(TEXT PASSAGE)

Monday, 16 December 2013

Stump grinding, butterfly trail management and horse movements.

The stump grinder from Acacia arrived at the fen on Thursday. We have brought it in as part of the scrub clearance experiment of Verrall's Fen. Three of 15 plots will have the scrub removed using the stump grinder, the other plots include a control plot, and the others will have their scrub removed by either tractor mowing, roundup treating or clearing saw. The reason that we are doing the scrub clearance project is to find the best way to clear the encroaching scrub on Verrall’s Fen, whilst still keeping the diversity of plant species for a tall herb fen or fen meadow habitat. The species for these habitats are currently found on Verrall’s, but the percentages of each are not as high as we would prefer.

The stump grinder in action

On the Sedge Fen, we have just started the management of the butterfly trail. The trail has been split into several sections that are to be managed in different ways. We started on the section closest to the bridge that leads onto the trail from the Sedge Fen, clearing the whole area and forking it off instead of raking so that we don't disturb the butterfly larvae that over winter in the bottom of the grass tussocks. Helen, Anita and Andy did a fantastic job of cutting and clearing. They got over twice the amount done that I had anticipated, and did a lovely job of it. I certainly can’t thank them enough.

(End TEXT PASSAGE)
(SUPPLIED DATA)

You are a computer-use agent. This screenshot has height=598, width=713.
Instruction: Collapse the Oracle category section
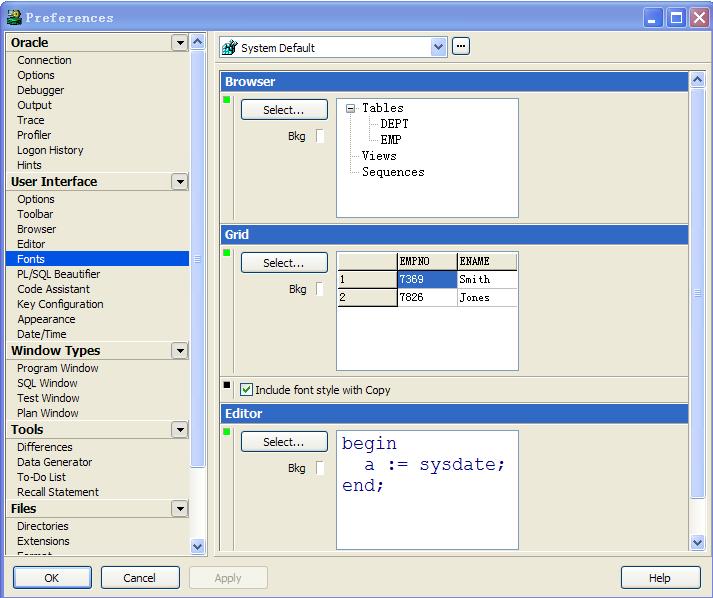(179, 43)
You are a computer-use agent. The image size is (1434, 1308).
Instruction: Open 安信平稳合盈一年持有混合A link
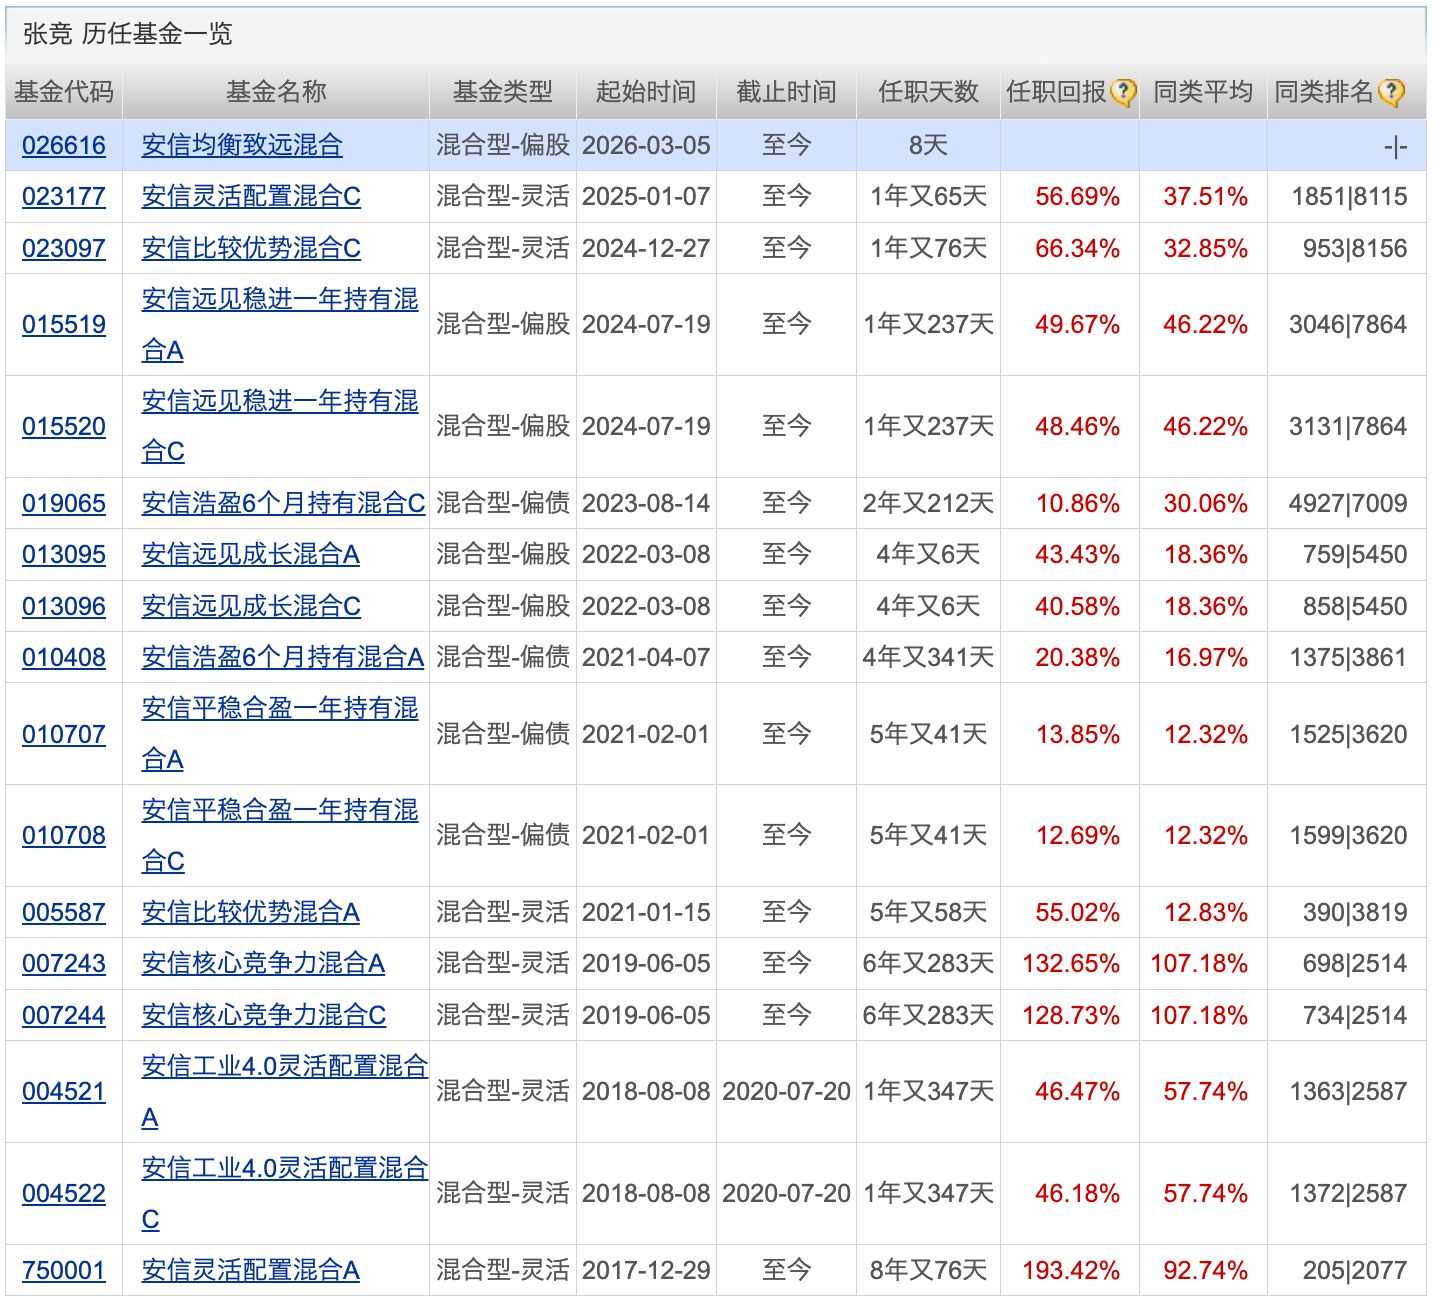[279, 709]
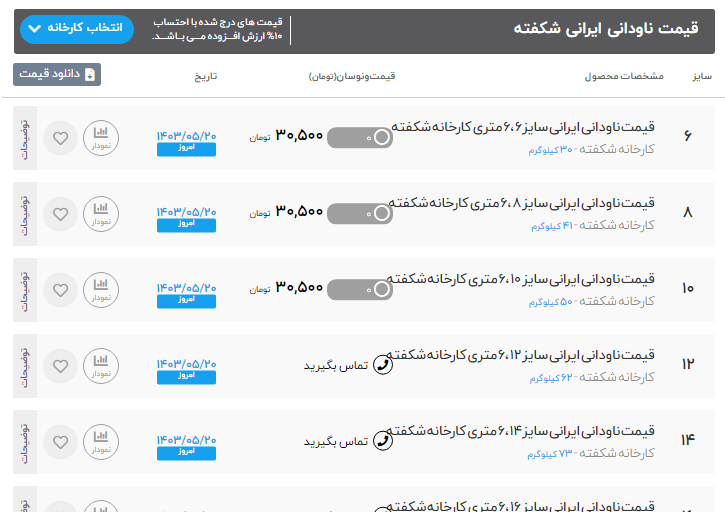725x512 pixels.
Task: Click امروز badge in size 10 row
Action: pos(186,300)
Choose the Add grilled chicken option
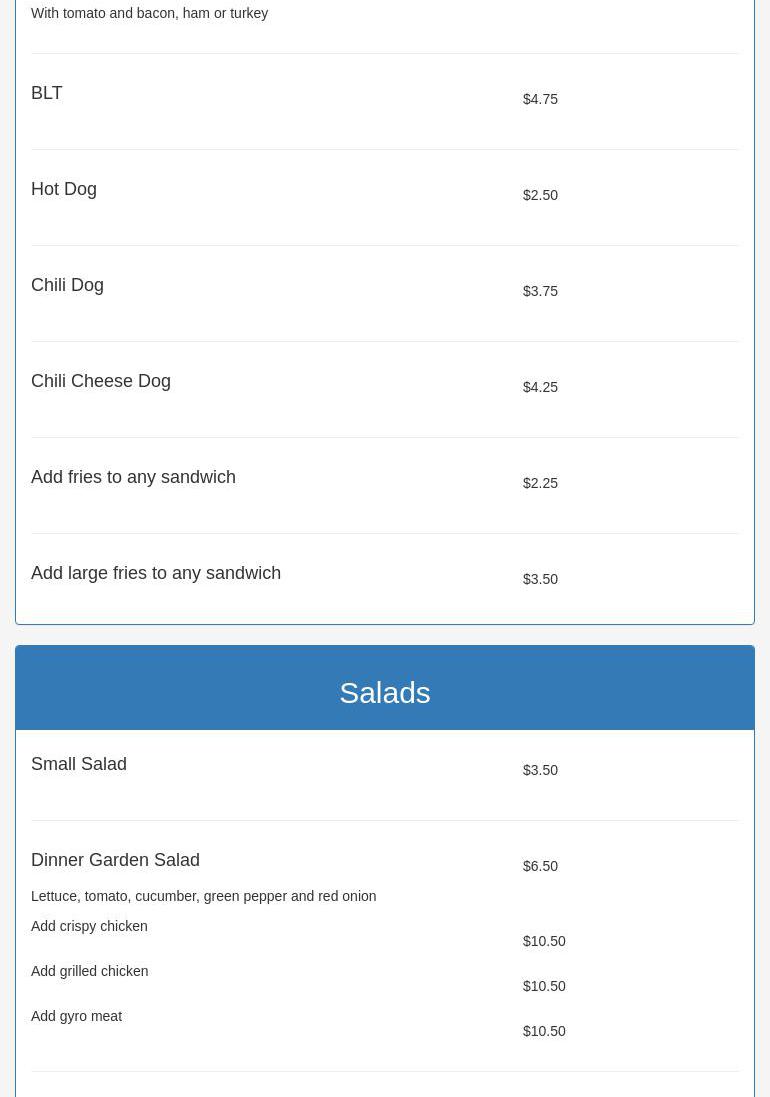This screenshot has width=770, height=1097. (89, 971)

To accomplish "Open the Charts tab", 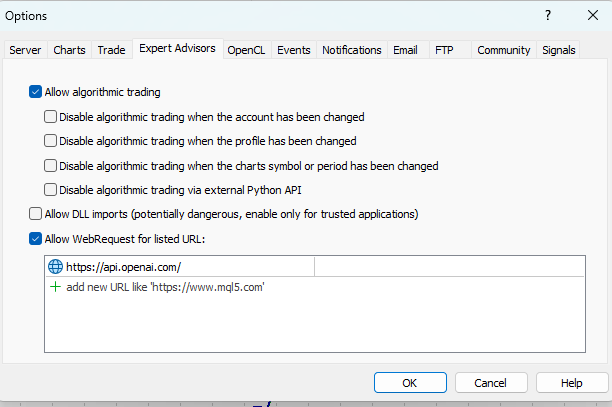I will (69, 50).
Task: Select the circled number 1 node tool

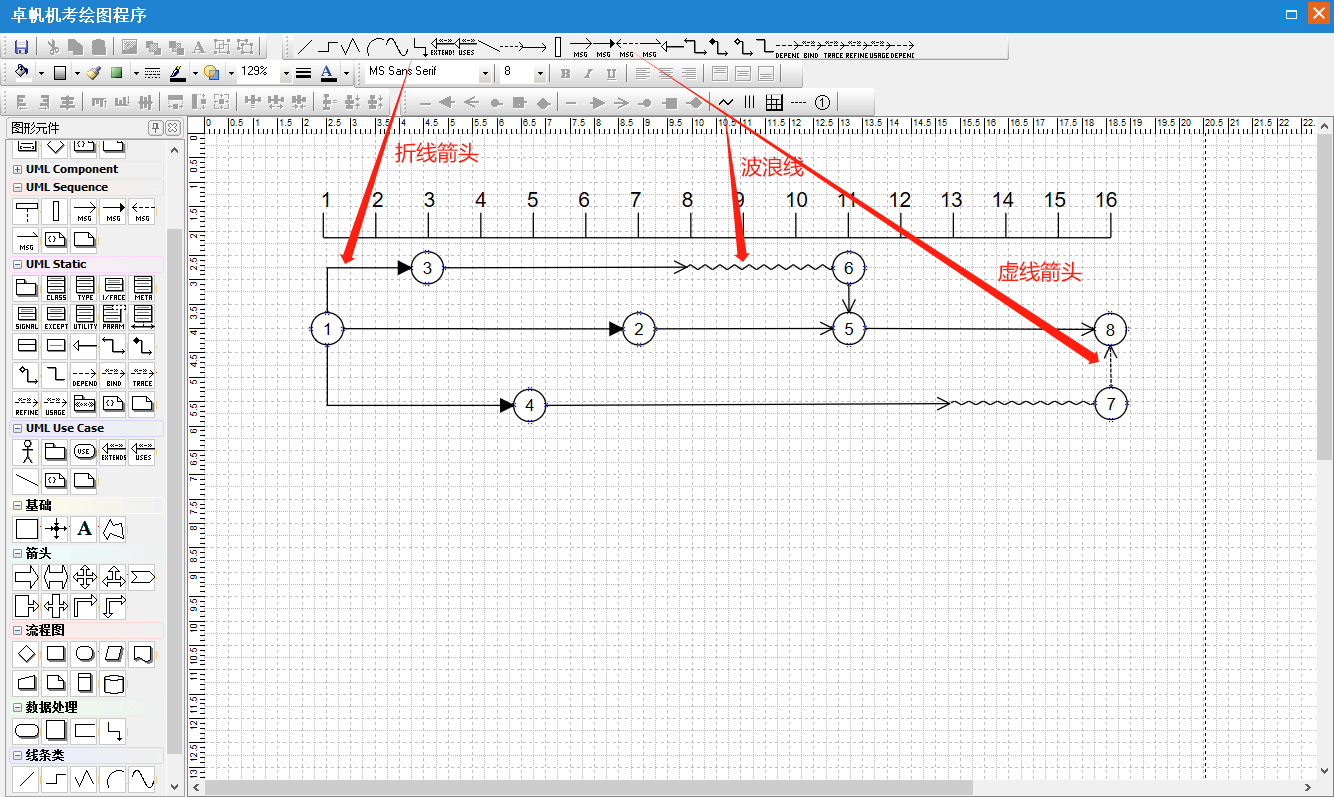Action: point(822,102)
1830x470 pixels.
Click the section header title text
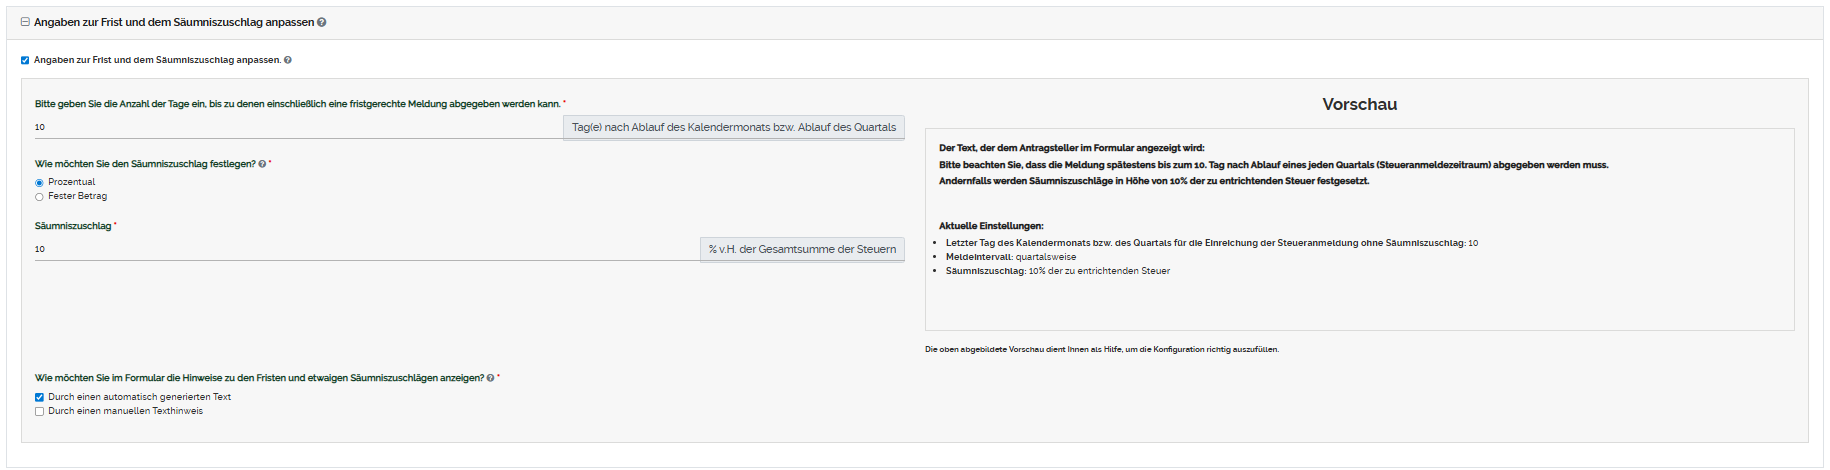click(174, 22)
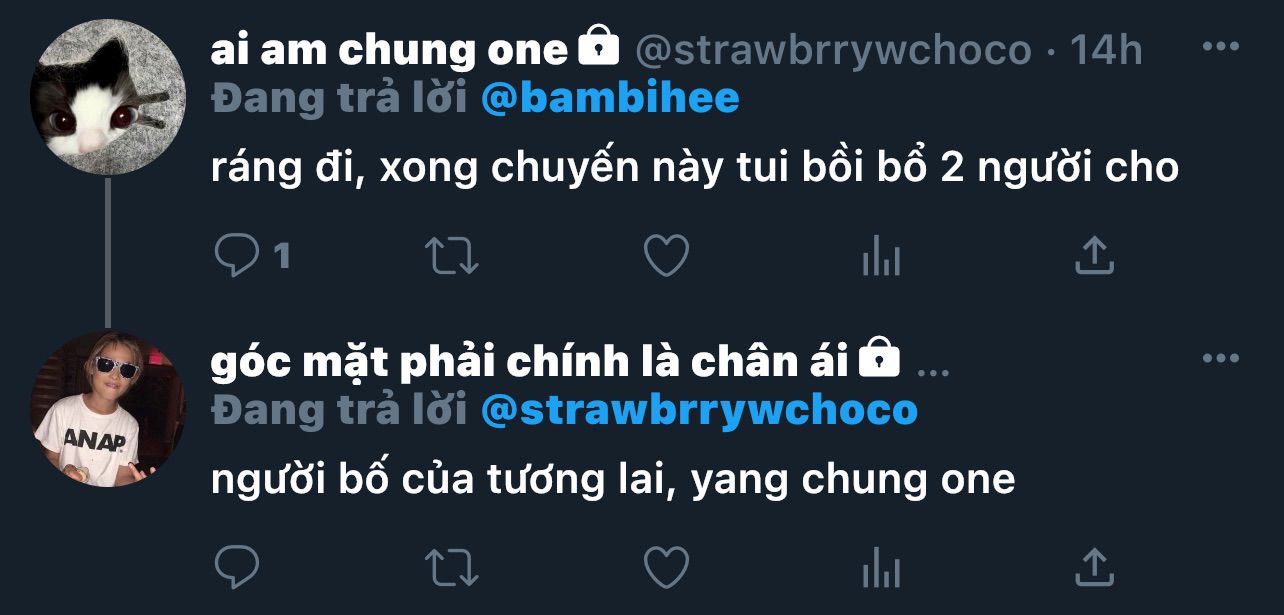Open the 14h timestamp of the first tweet
The height and width of the screenshot is (615, 1284).
click(1106, 49)
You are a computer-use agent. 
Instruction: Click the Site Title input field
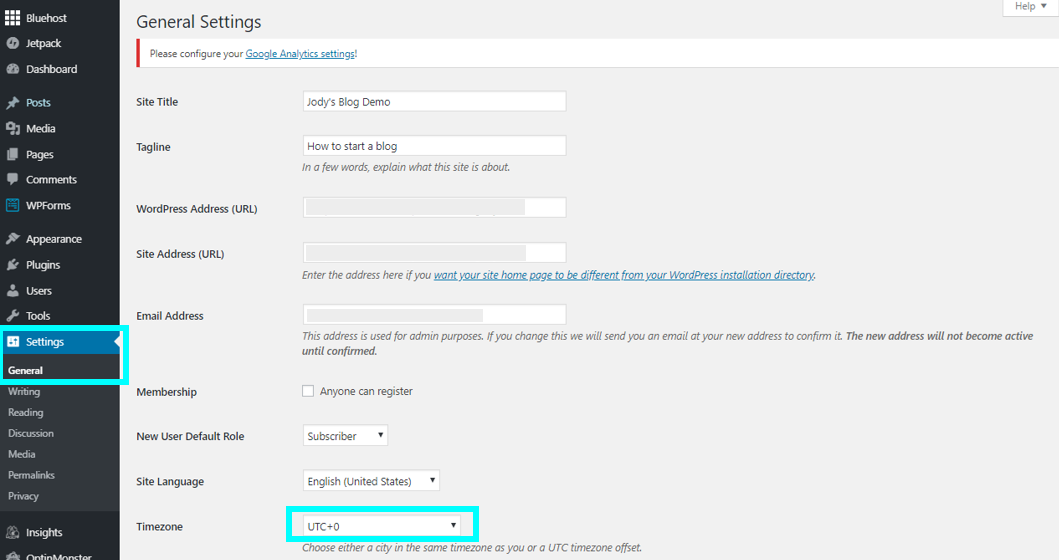pyautogui.click(x=434, y=101)
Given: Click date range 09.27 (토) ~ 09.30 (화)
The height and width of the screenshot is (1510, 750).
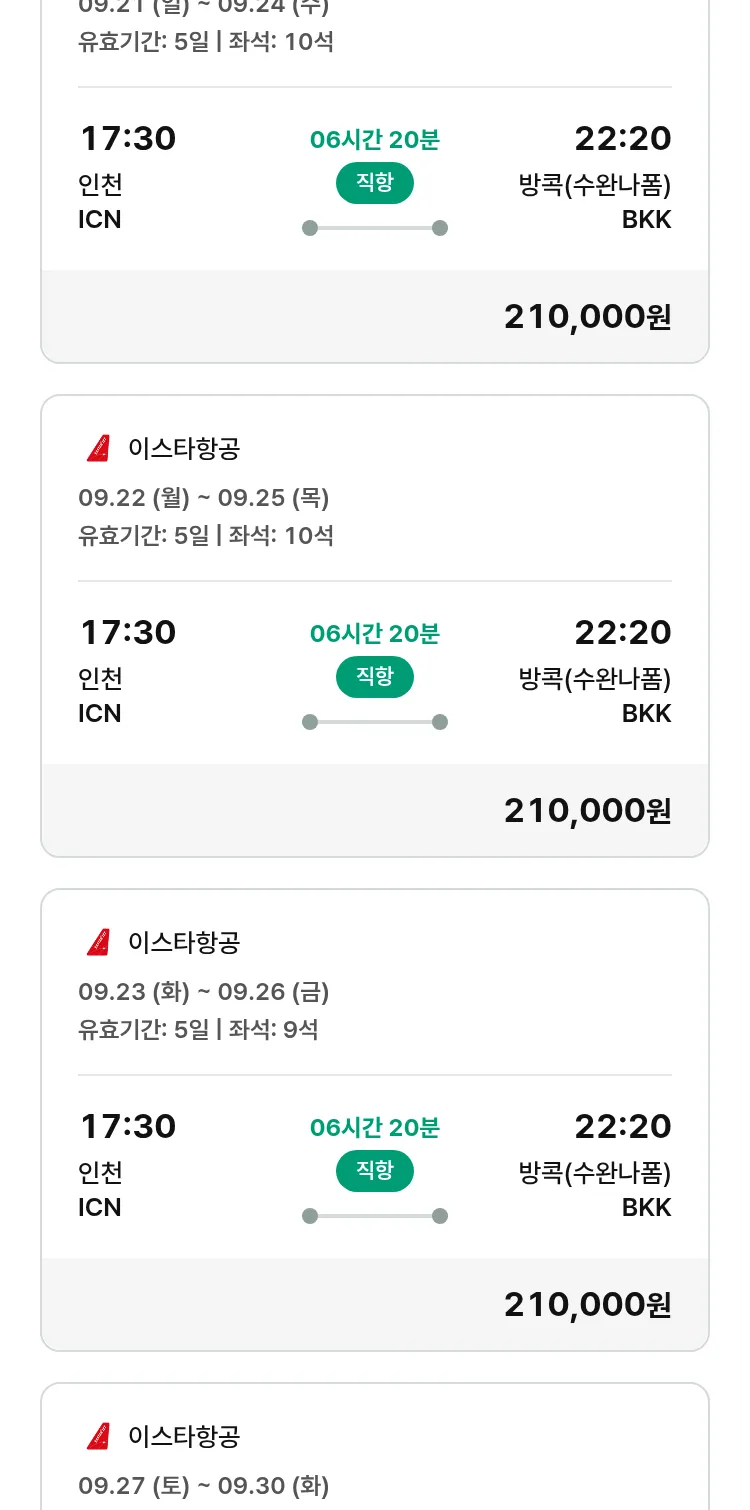Looking at the screenshot, I should pos(203,1486).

(End SUPPLIED DATA)

**TASKS TO CARRY OUT:**
a) Answer these questions from the fen management post:
(i) How many of the 15 plots will have their scrub removed with the stump grinder?
(ii) On which day did the stump grinder arrive at the fen?
(iii) Why was the cleared section of the butterfly trail forked off instead of raked?
b) Carry on writing the fen management post, starting after its final sentence.

**RESPONSES TO THE TASKS:**
a)
(i) Three.
(ii) Thursday.
(iii) To avoid disturbing the butterfly larvae that overwinter in the bottom of the grass tussocks.

b)
Before the cutting of the butterfly trail

After the cutting of the butterfly trail

Forking off the cuttings

On the other side of the fen, the dividing of the breeding herd of Koniks occurred. Half of the horse herd was moved over two days by the whole ranger team and two vet teams.
We had two vets present with their nurses. Andy, our main vet was with Carol and her team, getting the horses into pens and then onto the trailer. Whenever possible we didn’t give any anaesthetic to the horses. The vast majority managed to be moved without been given any, which is fantastic.
The horses where then moved over to an area of Harrisons on Adventurers Fen, where myself and a team where there to unload the horses into pens. Georgie, the other vet present and her nurse team were to perform the vasectomies, castrations and micro chipping of the ones who arrived. Each horse had been marked with coloured paint to ensure that no horse was to be misidentified at any point, the grazing team know every horse and I had done a lot of identification work prior to these two days, but it was better to not risk mistaking a horse for another and having the wrong horse micro chipped or castrated instead of vasectomised. I had the task of identifying each horse and informing the vets of whether they needed a micro chip, their passports filling in, and in the case of the males, if they needed to be vasectomised or castrated.
The males were either vasectomised or castrated, a process that went well for each horse, and we have had no complications with them since. A hair sample was also taken from each horse which will be sent off for DNA analysis so that we have an even greater understanding of which horses are related to each other as this years foals are yet to have their paternity tested.
This herd will now be non-breeding, whilst the 27 horses still on Bakers Fen will continue to breed. They will be moved over onto Burwell Fen hopefully in spring 2014.